I think my favorite emotion that I get to witness from Sophia is her joy. Some days we will just be outside playing or pulling weeds. She'll say, 'Wait mom...smell the air." She'll pause and inhale deeply and smile. Then she says, "It's a beautiful day. The sun is out, we're together...the whole family-me, you, daddy, Mira." I know that I taught her to "smell the air" when she was very young but somehow it has stuck and I am so glad because as I age and get busier I often forget to "smell the air" and breathe deeply and thank God for each day.

Wednesday, April 22, 2009

Tonsillectomy-Day 2



I have to say that Day 2 went pretty well. I am truly amazed by Sophia's tolerance for pain. She slept good and woke up fine. As the morning wore on I could tell she wasn't herself. I asked her what was wrong and she said "My froat hurts" and a tear trickled out of her eye. She probably would never had told me if I didn't ask. I gave her regular tylenol and she perked up a bit.
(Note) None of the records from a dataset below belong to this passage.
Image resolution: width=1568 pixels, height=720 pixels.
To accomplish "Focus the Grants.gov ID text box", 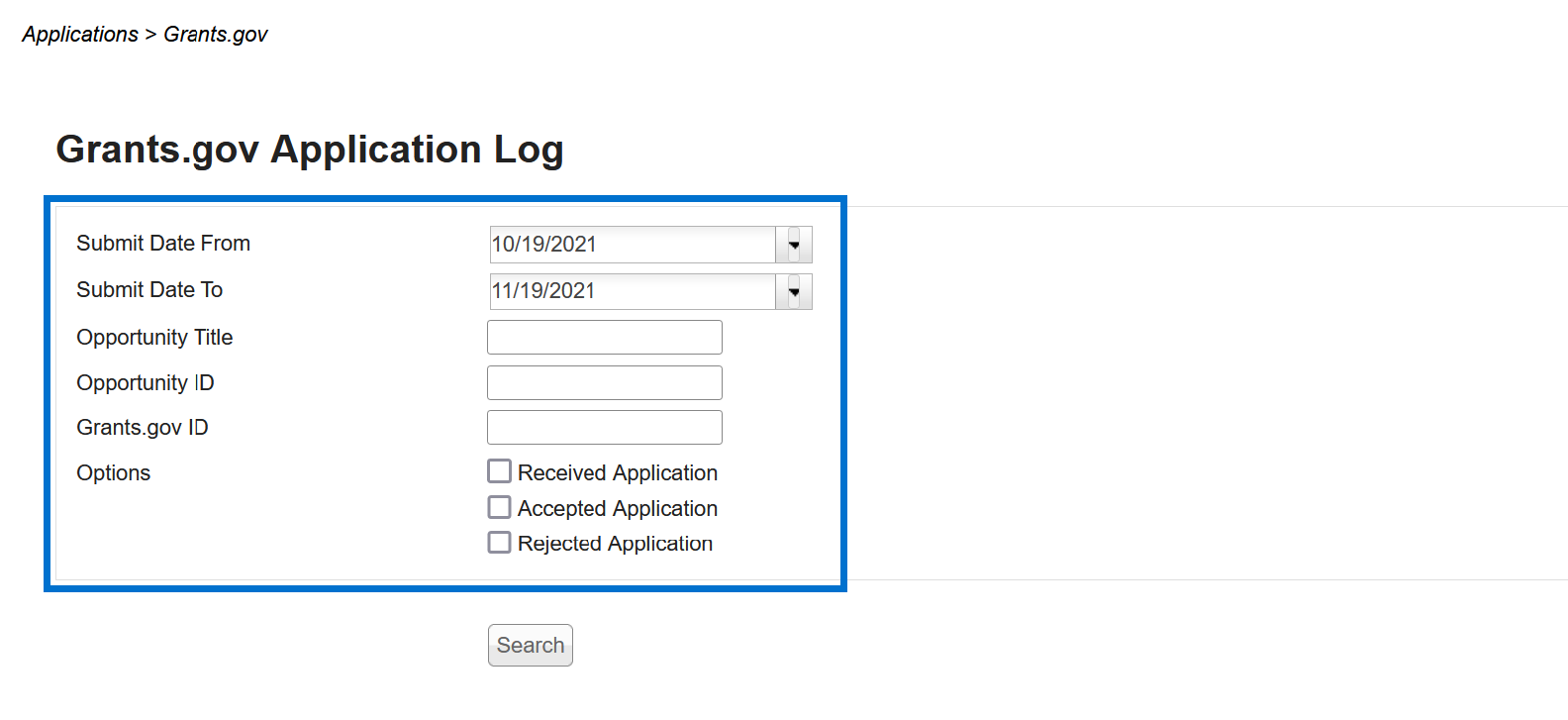I will pyautogui.click(x=605, y=427).
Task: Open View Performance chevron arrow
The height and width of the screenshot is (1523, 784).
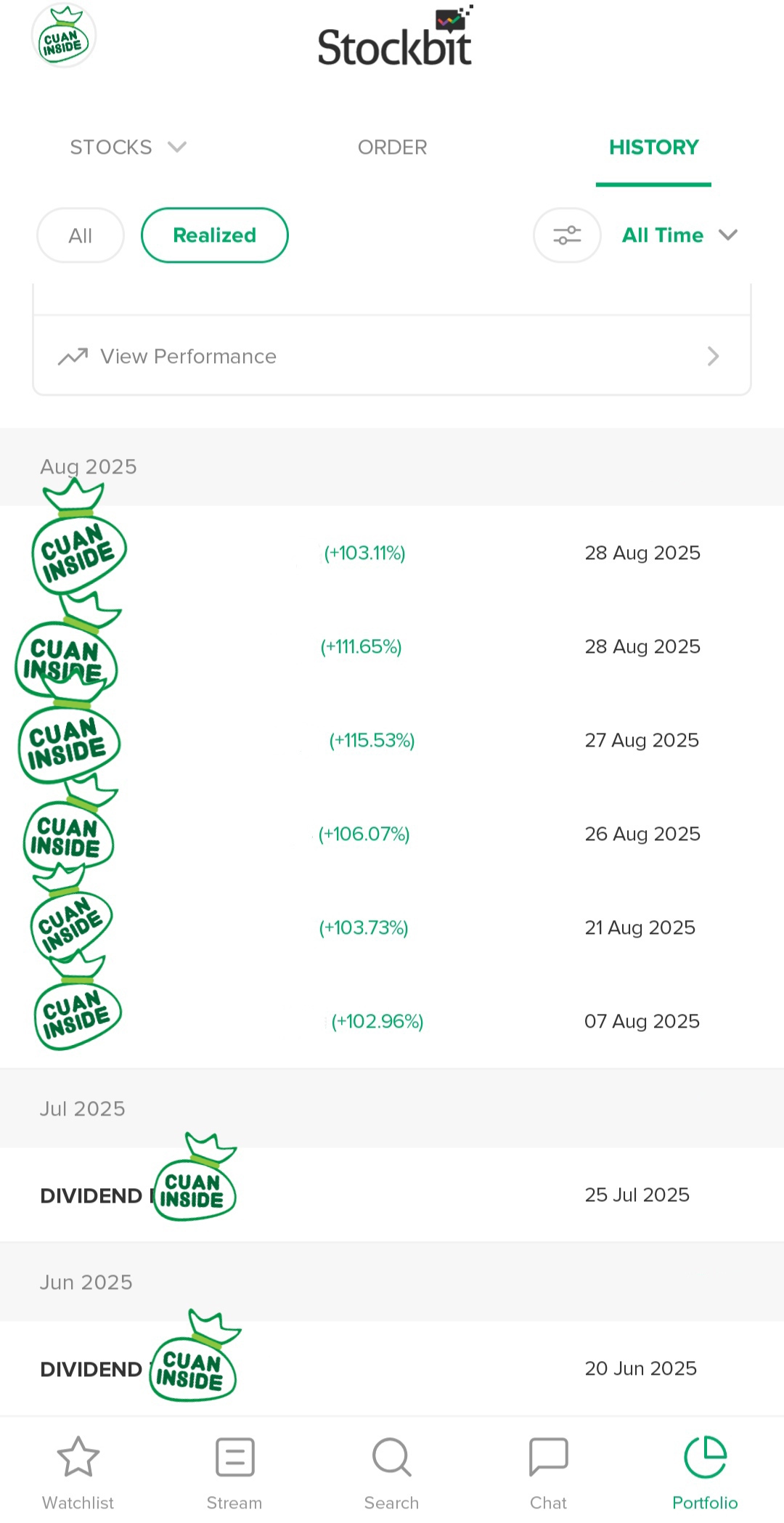Action: (713, 356)
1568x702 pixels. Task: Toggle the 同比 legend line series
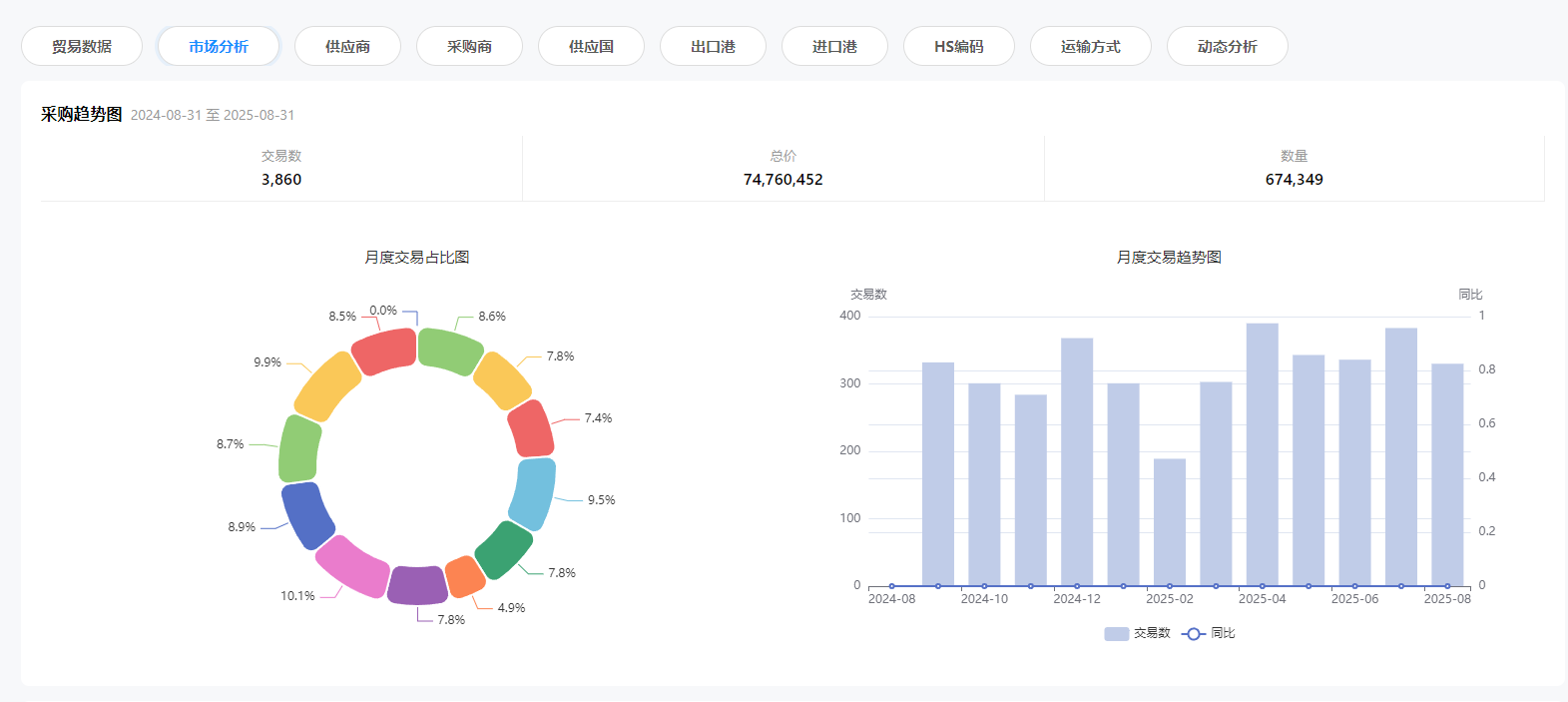coord(1209,633)
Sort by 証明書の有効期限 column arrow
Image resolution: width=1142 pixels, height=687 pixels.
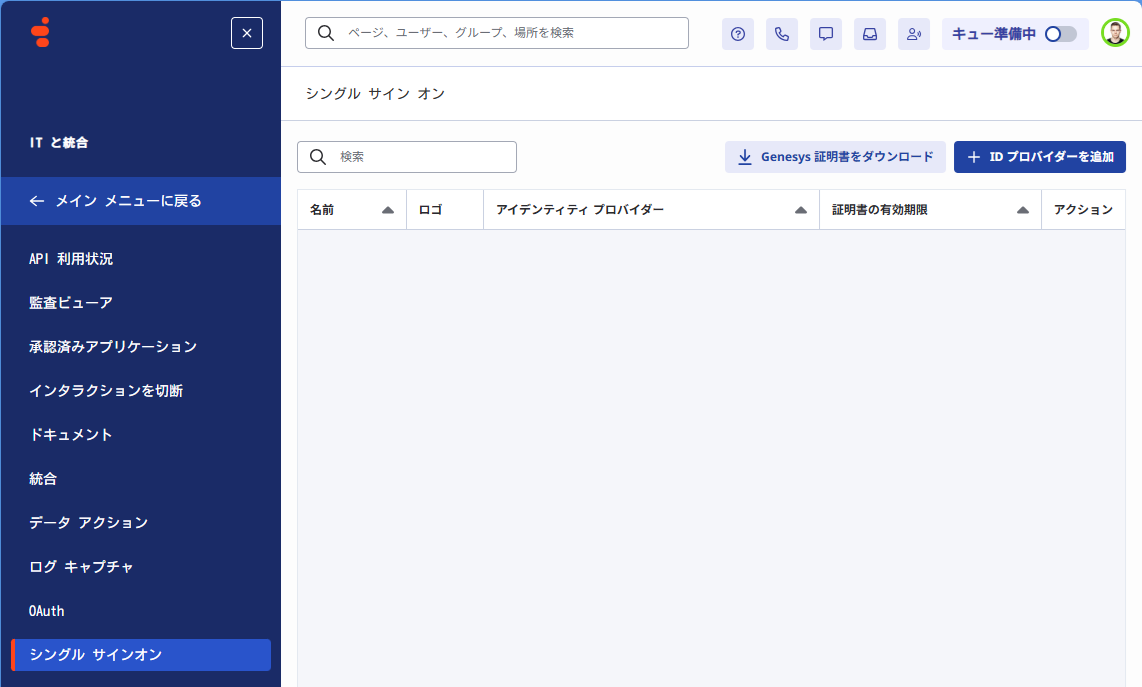(1023, 210)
She was bored so we visited Kelli and Everett and they took us to McD's for french fries and Target for an icee. Sophia's "belly was starving" at this point. She ate all the mushy fried once they were cooled and seemed quite content. I could tell the tylenol was wearing off and now that she had food in her stomach, I gave her the Rx pain med. Medicine is absolutely amazing. As you will see in the photo, Sophia was quite happily playing Wii boxing and oblivious to the fact that she had her tonsils out the day before!

Tuesday, April 21, 2009

Tonsillectomy-Day 1


Well...the best part is that it is over! Yahoo! Sophia did great. She didn't complain about anything and even was smiling when she woke up from anesthesia. I am forever grateful to God that she seems to recover quickly and uncomplainingly when she is sick. Her tonsils were gross and huge and I know that she will sleep much better now that they are gone.

Tuesday, April 7, 2009

GOLD!


On Sunday, Sophia participated in her first Special Olympics. Her event is gymnastics. She did a floor routine, uneven bars, vault, and beam. She took a Gold Medal for her beam-so cool! Her floor routine was AWESOME. She took a bronze in that-totally deserved a gold! She got a bronzes in the other 2. The whole day was just amazing. There was no shortage of tears. Many of my family members were feeling sorry for some of the participants. As the mom of a child with DS, I have been able to move beyond that. I guess it is because I don't see their disability first. I see their ear-to-ear grin when they complete a routine, their perseverance, their joy, excitement, and pride just because they are there. These kids were all so darn cute and obviously truly loved by their families. It was a pretty cool day. In the back of my head I kept thinking I wish President Obama was here. Anyway, we are headed to the state's Special Olympics in June because Sophia won a gold!